◆ **Directive 1**:
For each of the statements (a), (b), and (c), state whether it agrees with the motorcycle-washing text below. Answer yes or no, and quote the words of the text that decide it. (a) The writer uses a sponge on painted cast wheels. (b) The writer favors dishwashing liquid because it cuts petroleum grease. (c) The writer prefers to rise early and wash the motorcycle before the day grows hot.
◆ **Directive 2**:
Render in French this sentence from the motorcycle-washing text below: "Cleaners and polishes are made to work on cool surfaces."
◆ **Directive 3**:
Resume the motorcycle-washing text below from the point at which it stops.

◆ **Text segment**:

-- BEGIN --

The way I look at it, the time spent washing a motorcycle is better spent actually riding it. But even I break down and break out the bucket and hose now and then, usually when my bike is so dirty I can’t see what color it was originally. Because I begrudge every minute it’s parked in the driveway instead of scaring me silly on some country road, I do the job right so I don’t have to do it as often. Here’s how you can too.
I start with a cold bike, parked in the shade. If there’s no shade I wait until the cool of evening. (I could get up early before it gets too hot, but that goes against the habits of a lifetime.) Cleaners and polishes are made to work on cool surfaces. When applied to hot painted or plastic parts they tend to dry out fast, they’re harder to rinse off, and you probably just have to do it all over to get the crusty spots out. This is why you also wait until the engine is cold before starting the wash job.
There are two ways to wash a bike. The first is what I call the bikini-bike-wash method (although I want to make it very clear that nobody involved has to wear a bikini for this… unless you really want to), which most sane people call the double bucket. Fill one bucket with water and cleaner in the appropriate concentration, and the other with clear water for rinsing the crud out of the fleece wash mitt. It goes like this: soapy bucket, wash the bike, rinse bucket, repeat. Dump and refill the rinse bucket often.
Notice I said “fleece wash mitt” and not sponge or old ripped Bultaco T-shirt. The nap of a wash mitt gives the dirt someplace to hide while you swirl the mitt around on smooth painted surfaces. Sponges and rags hold the grit right next to the paint and leave infuriating scratches and swirl marks that just get worse when you scrub even harder to make them go away. That said, I use a sponge on painted cast wheels, fork tubes, and engine covers. The paint or powdercoating on these components tends to be thick and tough enough to not get scratched.
Resist the urge to use whatever soapy stuff is lying around the house, like dishwashing liquid or dog shampoo. I use a cleaner formulated for motorcycles; in a pinch I use one made for cars, and have never had an issue with it. Dishwashing liquid is made to cut grease, but food grease, not petro stuff. Some of it is caustic enough to damage paint in the long run, drying it out and causing cracks. It probably isn’t very nice to plastic and rubber parts, either. I’m not really sure about that last bit, but it’s not worth the risk to find out.
Before I start the actual wet part of the show I use tape or rubber bands to secure plastic baggies over the brake and clutch master cylinders, and cover or remove sensitive electronic gizmos like GPS receivers or intercoms. Some of these devices are made to withstand the light soaking they get from rain, but a full-on blast from a hose wasn’t in the design specs.
Finally, I take off the seat and remove my overstuffed toolkit, two types of tire repair kits and a 12-volt air pump (look out, world, I’m ready for anything!), and the registration and insurance papers. Any water that gets down this far into the bike can pool in the underseat tray and go unnoticed so long that when you need that 12mm open-end you open the toolkit and find a rusted nail in its place. And an unreadable, water-splotched registration impresses the average cop about as much as “The dog ate my homework” persuaded your fifth-grade teacher to give you an extra day.

-- END --

◆ **Given information**:
-- BEGIN --

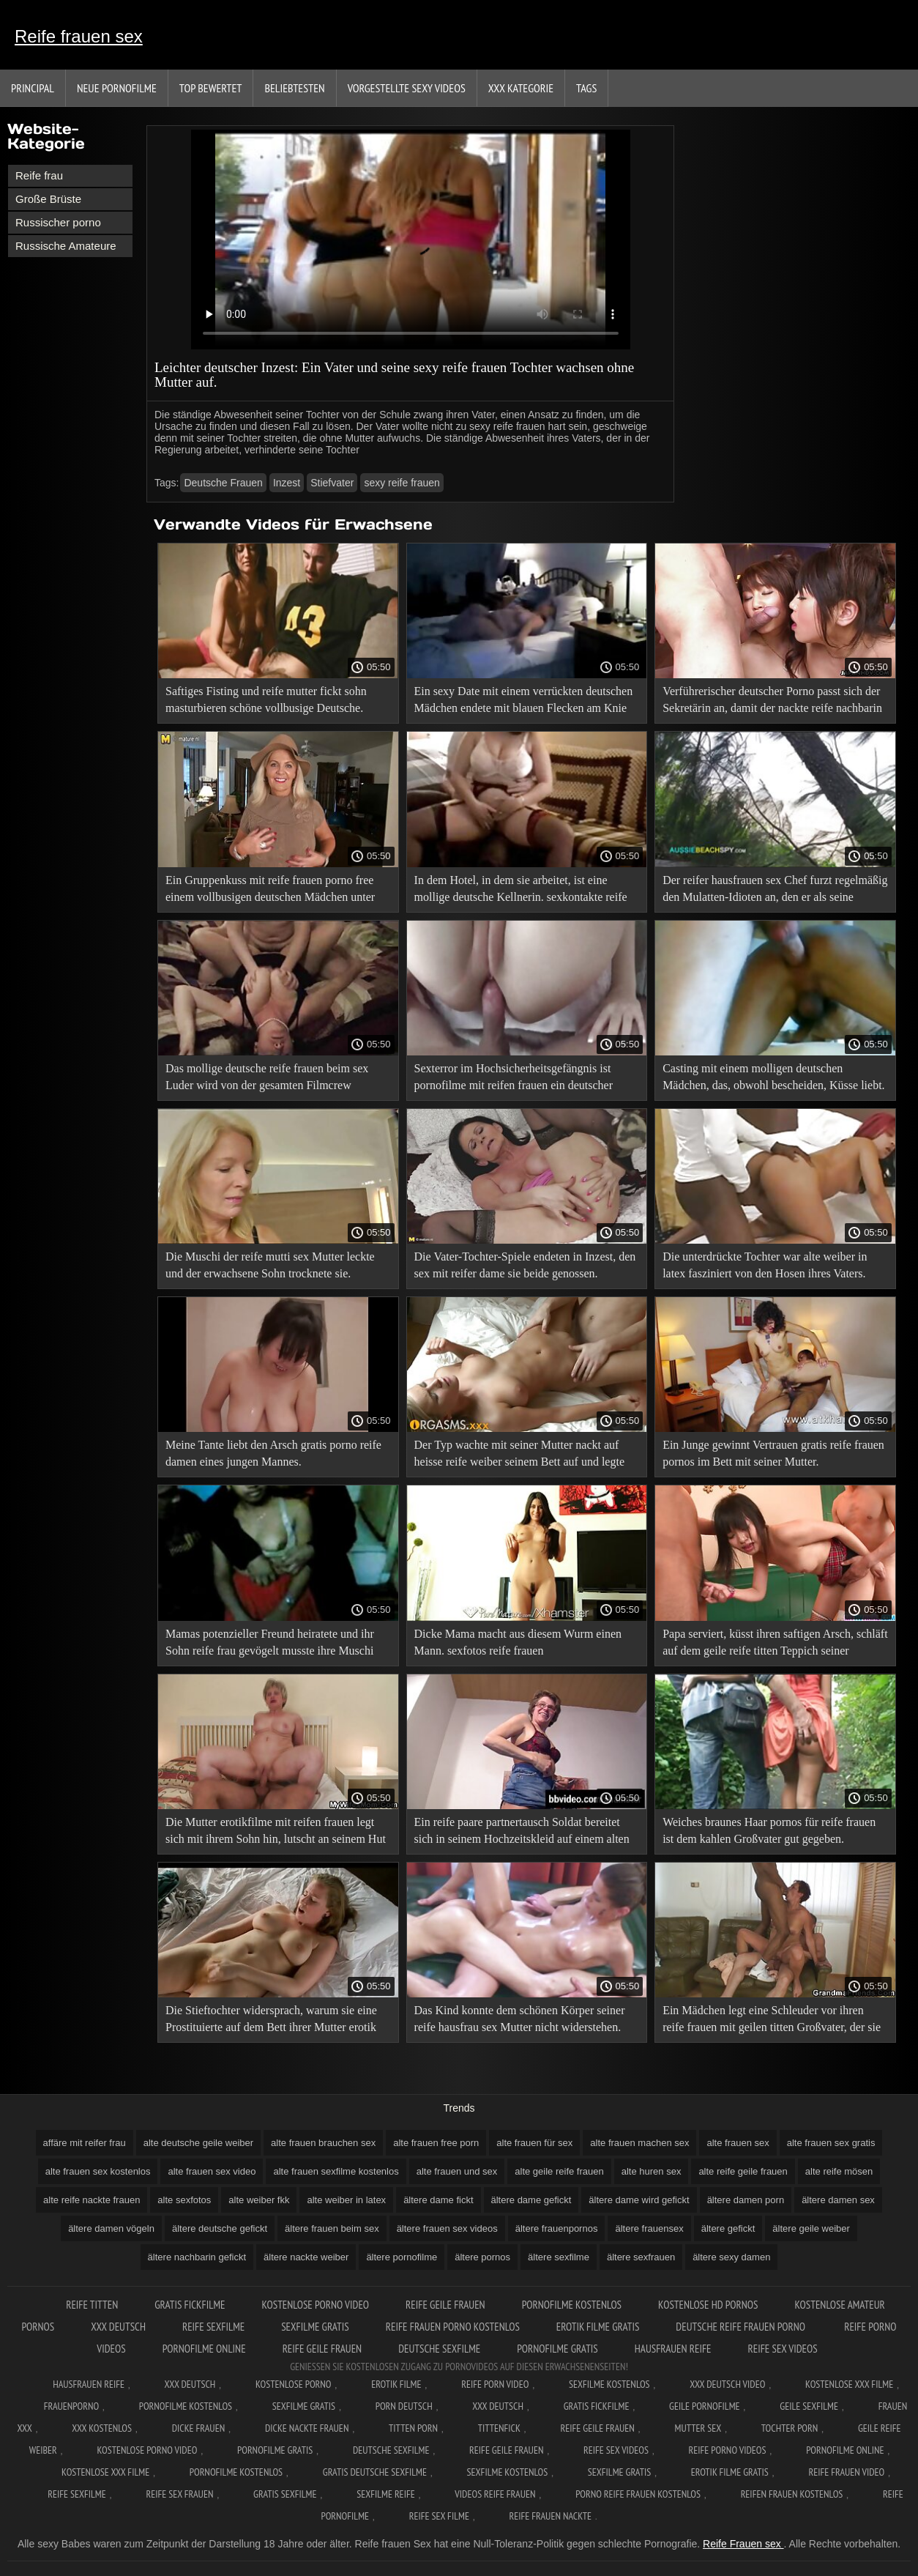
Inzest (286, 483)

-- END --

◆ **Final answer 1**:
(a) Yes: "I use a sponge on painted cast wheels, fork tubes, and engine covers."
(b) No: "Dishwashing liquid is made to cut grease, but food grease, not petro stuff."
(c) No: "I could get up early before it gets too hot, but that goes against the habits of a lifetime."

◆ **Final answer 2**:
Les nettoyants et les produits de lustrage sont conçus pour agir sur des surfaces froides.

◆ **Final answer 3**:
Now it’s showtime. First I rinse the bike to get the loose stuff off. I use a sprayer and a garden hose, never a pressure washer or the 25-cent car wash, both of which have enough oomph to push water right past oil seals and into airboxes. Then it’s bucket time. Start at the bottom of the bike and work your way up, rinsing both the mitt and the bike often.
Motorcycles are full of small, nearly inaccessible areas that nothing but dirt and chain lube can reach. For these spots I use a soft-bristled paint brush dipped in whatever cleaner I’m using that day. I use WD-40 and a soft-bristle brush to clean the drive chain, mainly the inner and outer side plates; the O-rings are tougher than you think, but it’s still a good idea to go easy around them.
The two-bucket method used to rule here at Freelance Manor, but lately I default to all-surface motorcycle-specific cleaners like S100 or Hondabrite (which I suspect is really S100) because they get me back on the road more quickly. The drill is the same as the two-bucket, but all you need to do is spray the bike down, let the stuff sit for a few minutes while it does its magic, work the stubborn spots with a mitt or paint brush, and then hose it off, first with a sprayer and then with water right out of the hose; sheets of water flush off the drops that can spot the finish when they dry.
I usually let the bike dry while I take care of other parts, like the seat. I have a nice leather Corbin that I replace with the stock vinyl seat during a wash; leather can stand getting wet but it doesn’t particularly enjoy it, and I don’t have the patience to wait for it to dry before I go riding. Leather should be cleaned with a dedicated cleaner.
Use it according to the directions, which often include the word “sparingly”—don’t go nuts and slather it on like peanut butter on bread. Vinyl seats often respond well to whatever cleaner you use for the rest of the bike. Avoid treatments like Armor All, which can make the seat slippery, which you’ll usually discover when you brake hard and find the back of the tank turns you into a soprano, and not the New Jersey kind.
Depending on how picky I feel that day, I’ll touch up the handlebar switch boxes, the interior dash panels, and the rubber brake lines with a spray-on wax. The trick is to spray the wax on a rag or paper towel, and then apply it to the surface. If you spray it right at the part, the overspray inevitably finds its way to some just-washed painted surface where it will sneer at your incompetence until you rewash the bike.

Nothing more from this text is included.